| 11.9°C Dublin

Perinatal birth rates here twice that of safest EU country


Savita Halappanavar (31) died on October 28 in 2012

Savita Halappanavar (31) died on October 28 in 2012

Savita Halappanavar (31) died on October 28 in 2012

THE death rate for Irish babies around the time of birth is nearly twice that of the safest country in Europe, according to a new report.

Ireland's perinatal mortality rate is 5.9 per 1,000 births – but it is 3.2 in Finland, which has the best record of the 24 countries.

Overall, Ireland had the 15th lowest death rate among the 24 countries that participated in the study.

The report also looks at progress made in implementing the recommendations on safety arising out of the Savita Halappanavar tragedy. The progress report was carried out by an implementation group from the HSE and the Health Information and Quality Authority (HIQA).

Statistics on maternal deaths – where the mother dies due to complications as a result of pregnancy or childbirth – showed that the rate over three years in Ireland was 8 per 100,000 births but in Sweden it is five per 100,000.

The report tracks the headway made in progressing recommendations arising out of investigations into the death of Savita in late 2012 in University Hospital Galway.

She was 17 weeks' pregnant and admitted to hospital after being told she would miscarry. She died a week later from sepsis which was not caught in time. Her death led to an inquest and independent reviews.

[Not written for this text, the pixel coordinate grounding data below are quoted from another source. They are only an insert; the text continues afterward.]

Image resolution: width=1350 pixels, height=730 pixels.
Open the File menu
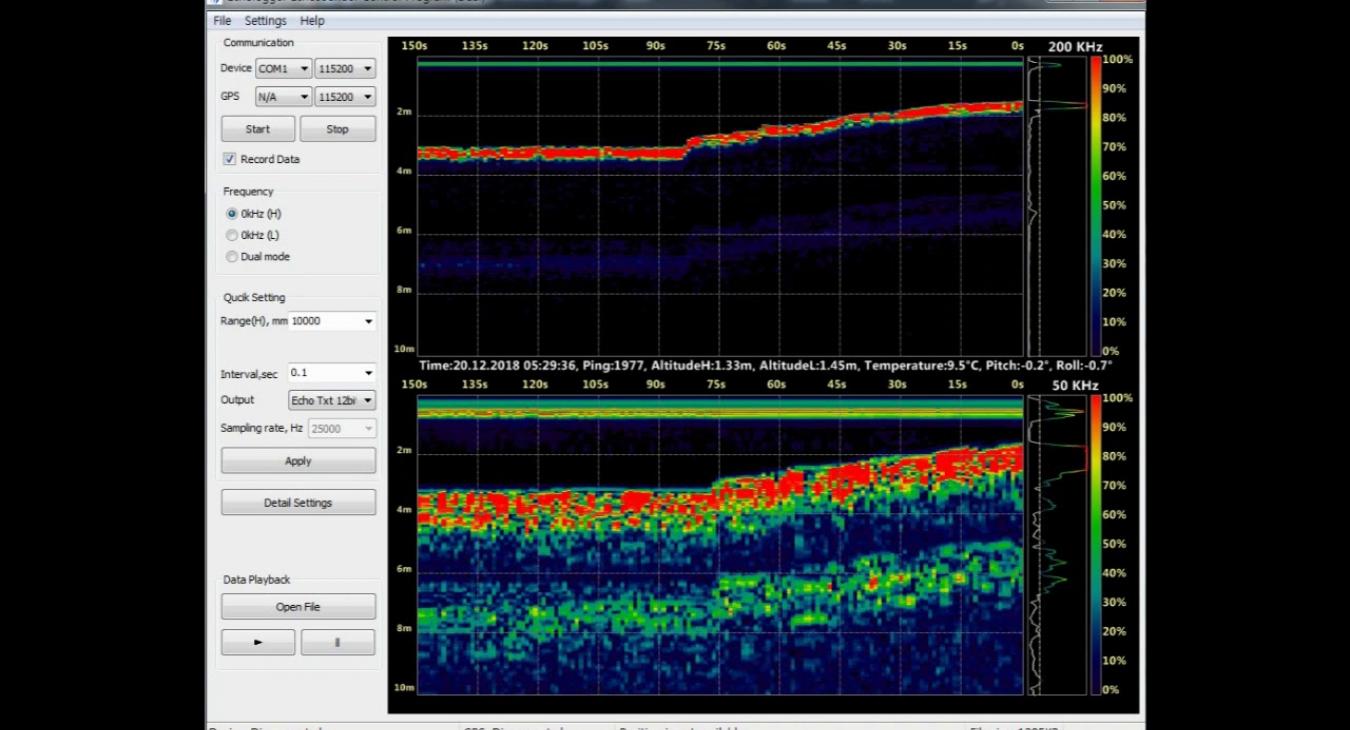click(x=221, y=20)
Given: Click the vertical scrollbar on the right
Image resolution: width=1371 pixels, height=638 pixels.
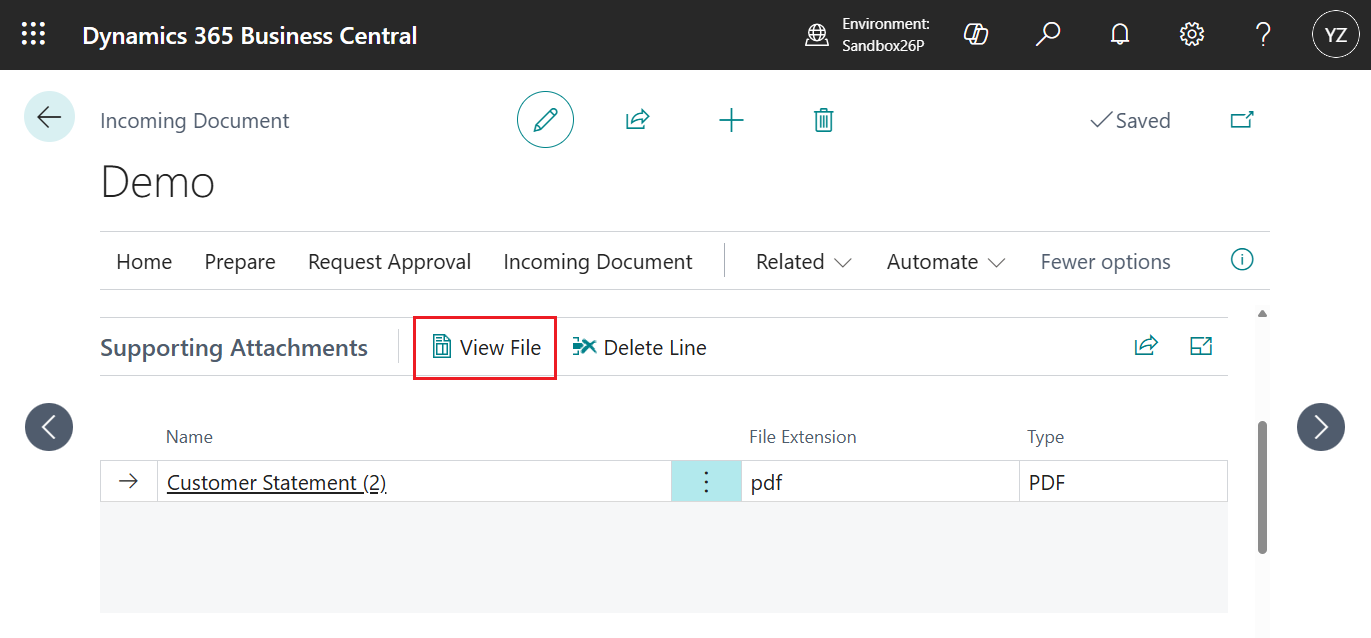Looking at the screenshot, I should pyautogui.click(x=1261, y=480).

The report said monthly reports on the implementation plan were now being given to Galway hospital group chief executive Bill Maher and the board.

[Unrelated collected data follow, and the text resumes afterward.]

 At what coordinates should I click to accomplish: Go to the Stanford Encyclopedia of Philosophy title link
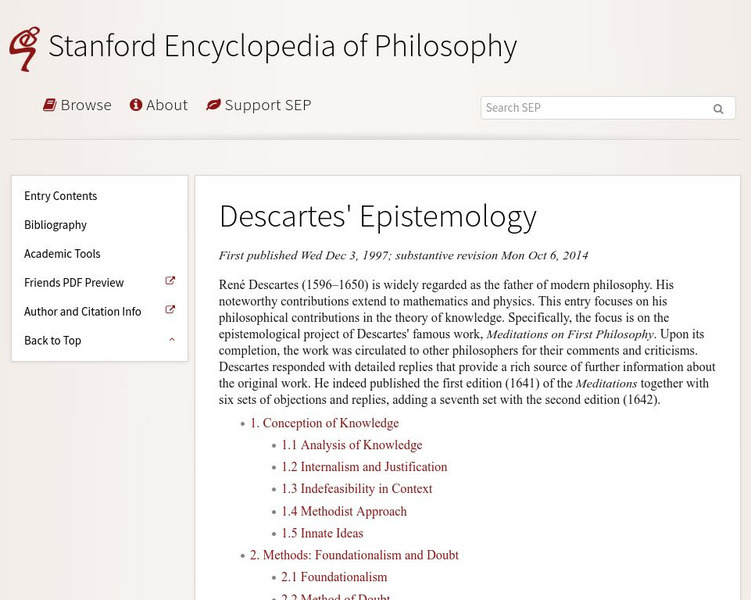[x=282, y=46]
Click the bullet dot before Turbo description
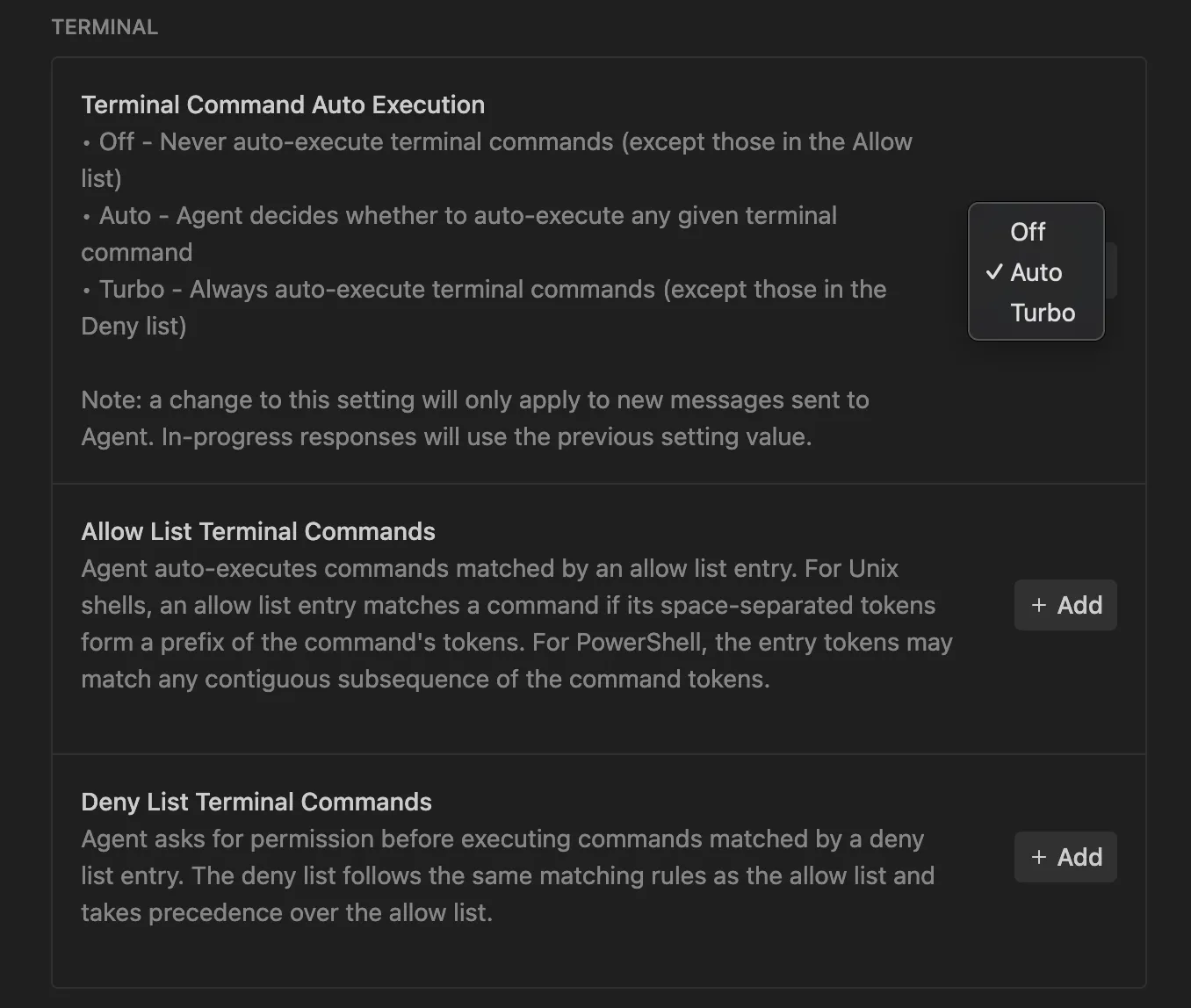This screenshot has height=1008, width=1191. pyautogui.click(x=86, y=290)

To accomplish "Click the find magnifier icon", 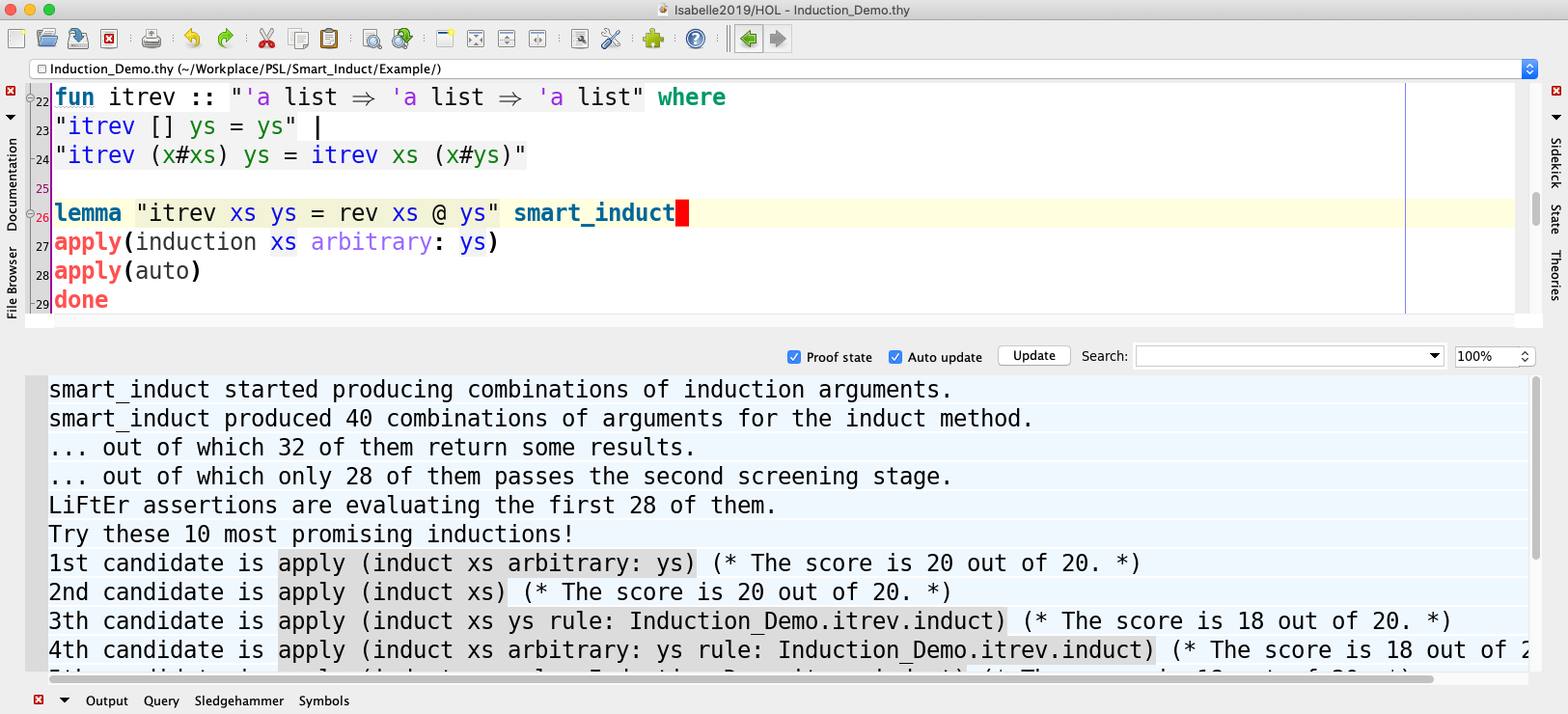I will [371, 39].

It is also changing its governance early this year to end the system whereby there is cross committee membership while also ensuring there is clarity around responsibility and accountability.


Roles and responsibilities for following up tests and investigations are being clearly outlined. This is particularly important in the light of delays in following up on a blood test taken from Savita.

Guidance on the management of sepsis is being developed by a National Working Group with input from an expert on this illness, in which the body has a severe response to bacteria or other germs.

The guidance is due to be circulated early this year. A sepsis screening tool has been developed and possible signs of the illness are now incorporated into the patient observation chart.

All staff in hospitals in the west have undergone training in sepsis and have undertaken a structured training programme in obstetric emergencies.